C. Right to an Accounting of Disclosures.
You have the right to request that we provide you with an accounting of disclosures we have made of your health information. An accounting is a list of dislosures. But this list will not include certain disclosures of your health information, by way of example, those we have made for purposes of provision and services and payment. To request an accounting of disclosures, you must submit your request in writing to the Privacy Officer at 1890 E. Main St, Lake City, IA 51449. For your convenience, you may submit your request on a form called a "Request For Accounting" which you may obtain from our Privacy Officer. The request should state the time period for which you wish to receive an Accounting. This time period should not be longer than 6 years and not include dates before April 14th, 2003. The first Accounting you request within a twelve month period will be free. For additional requests during the same twelve month period, we will charge you for the costs of providing the accounting. We will notify you of the amount we will charge and you may choose to withdraw or modify your request before we incur any cost.

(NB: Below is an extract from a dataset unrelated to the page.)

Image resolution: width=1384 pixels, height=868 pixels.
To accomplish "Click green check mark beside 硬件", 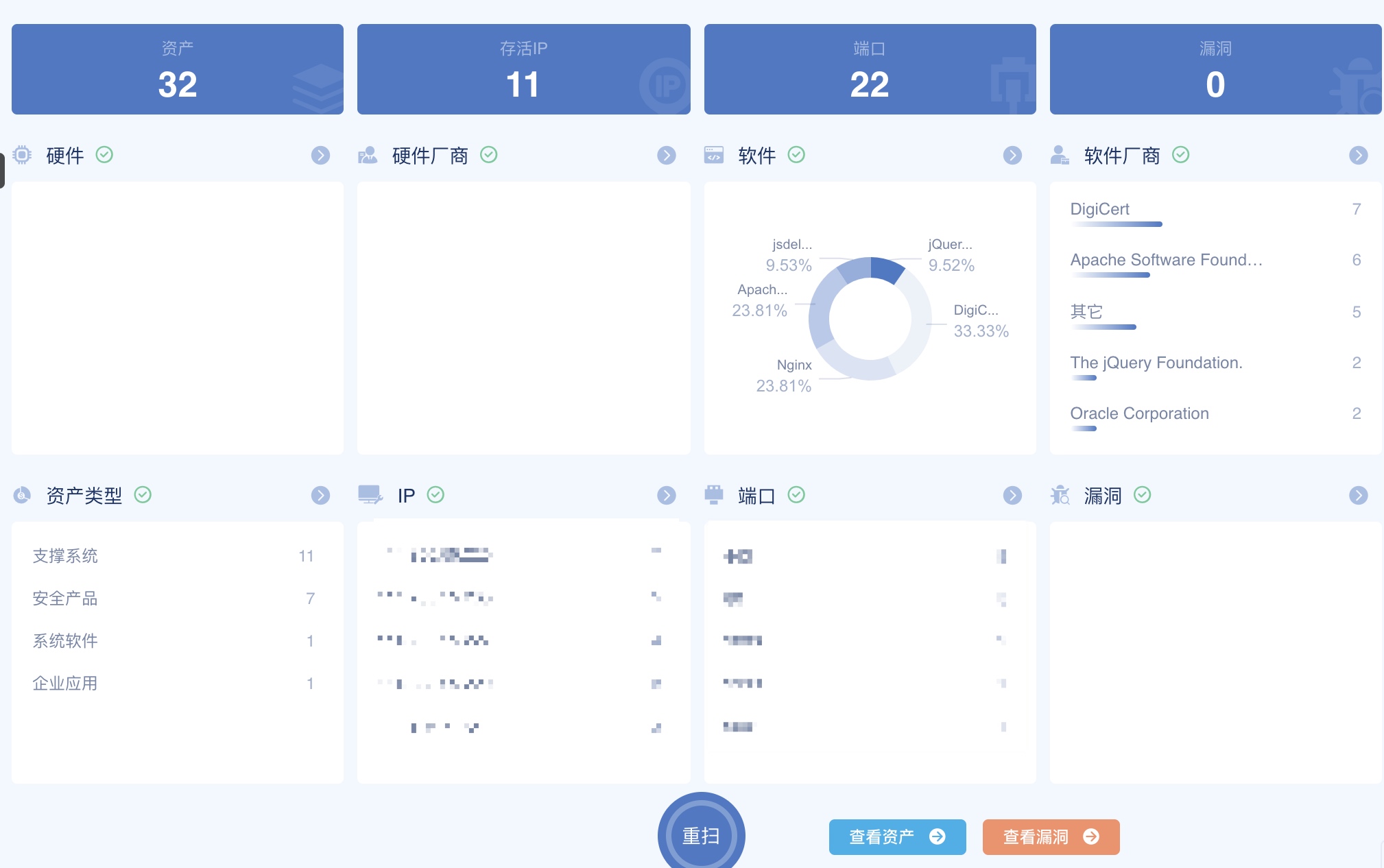I will [x=104, y=155].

D. Right To Request Restrictions
You have the right to request a restriction on the health information we use or disclose about you for provision of services or payment. To request a restriction, you must request the restriction in writing addressed to the Privacy Officer at 1890 E. Main St, Lake City, IA 51449. The Privacy Officer will ask you to sign a request for restriction form, which you should complete and return to the Privacy Officer. We are not required to agree to a restriction that you may request. If we do agree, we will honor your request unless the restricted health information is needed to provide you with emergency medical treatment.
E. Right To Request Confidential Communications
You have the right to request that we communicate with you about your health care only in a certain location or through a certain method. For example, you may request that we contact you only at work. To request such a confidential communication, you must make your request in writing to the Privacy Officer at 1890 E. Main St, Lake City, IA 51449. We will accomodate reasonable requests. You do not need to give us a reason for the request; but your request must specify how or where you wish to be contacted.
F. Right To Paper Copy Of This Notice
You have the right to obtain a paper copy of this Notice of Privacy Practices at any time. Even if you have agreed to receive this Notice of Privacy Practices electronicaly, you may still obtain a paper copy. To obtain a paper copy, contact our Privacy Officer at 1890 E. Main St, Lake City, IA 51449.
V. Complaints
If you believe your privacy rights have been violated, you may file a complaint with us or with the Secretary of the U.S. Department of Health and Human Services. To file a complaint with us, contact our Compliancy Officer, David Linder, at 1890 E. Main St, Lake City, IA 51449. All complains must be submitted in writing. Our Privacy Officer who can be contacted at 1890 E. Main St, Lake City, IA 51449 will assist you with writing your complaint, if you request such assistance. We will not retaliate against you for filing a complaint.
VI. Changes To This Notice
We reserve the right to change the terms of our Notice of Privacy Practices. We also reserve the right to make the revised or changed Notice of Privacy Practices effective for all health information we already have about you as well as any health information we receive in the future. We will post a copy of the current Notice of Privacy Practices at our main office and at each site where we provide care. You may also obtain a copy of the current Notice of Privacy Practices by accessing our website at http://www.opportunitylivingstore.com or by calling us at 712-464-8961 and requesting a copy be sent you in the mail or by asking for one any time you are at our office.
VII. Who Will Follow This Notice
Opportunity Living will follow this Notice of Privacy Practices.